Stefano Zanotti, Lisa Stadmeyer, Anna Smerdel-Ramoya, Deena Durant and Ernesto Canalis
CCAAT/enhancer binding proteins (C/EBPs) are expressed by osteoblasts and adipocytes during differentiation. C/EBPβ is critical for adipogenesis; however, its role in osteoblastogenesis is unclear, and its function in the postnatal skeleton is not known. To study C/EBPβ in osteoblasts in vivo, we created transgenic mice expressing full length C/EBPβ under the control of a 3.8 kb fragment of the human osteocalcin promoter. Two transgenic lines were established in a friend leukemia virus strain B genetic background, and compared with wild type littermate controls.
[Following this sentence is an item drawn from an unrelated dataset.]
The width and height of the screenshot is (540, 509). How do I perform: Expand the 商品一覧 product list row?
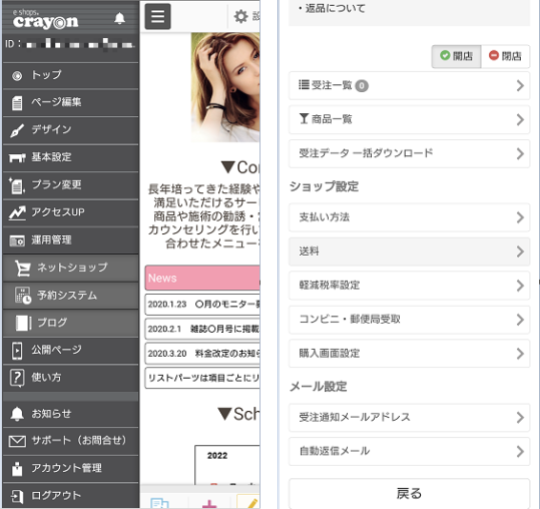point(409,120)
Both C/EBPβ transgenic lines exhibited osteopenia, with a 30% decrease in bone volume, due to a decrease in trabecular number. The number of osteoblasts and osteoclasts per bone perimeter was not changed. Bone marrow stromal cells from C/EBPβ transgenics showed reduced mineralization, and reduced alkaline phosphatase mRNA levels. Calvarial osteoblasts from C/EBPβ transgenics displayed reduced alkaline phosphatase activity. To determine the consequences of the Cebpb deletion in vivo, the phenotype of Cebpb null mice was compared with that of wild type controls of identical genetic composition. Cebpb null mice exhibited reduced weight, body fat, and bone mineral density, and decreased bone volume, due to a decrease in trabecular number. The number of osteoblasts and osteoclasts per bone perimeter was not changed. C/EBPβ downregulation by RNA interference in calvarial osteoblasts had no effect on osteoblast differentiation/function. The phenotype of the Cebpb inactivation may be secondary to systemic indirect effects, and to direct effects of C/EBPβ in osteoblasts. In conclusion, C/EBPβ plays a role in mesenchymal cell differentiation and its misexpression in vivo causes osteopenia.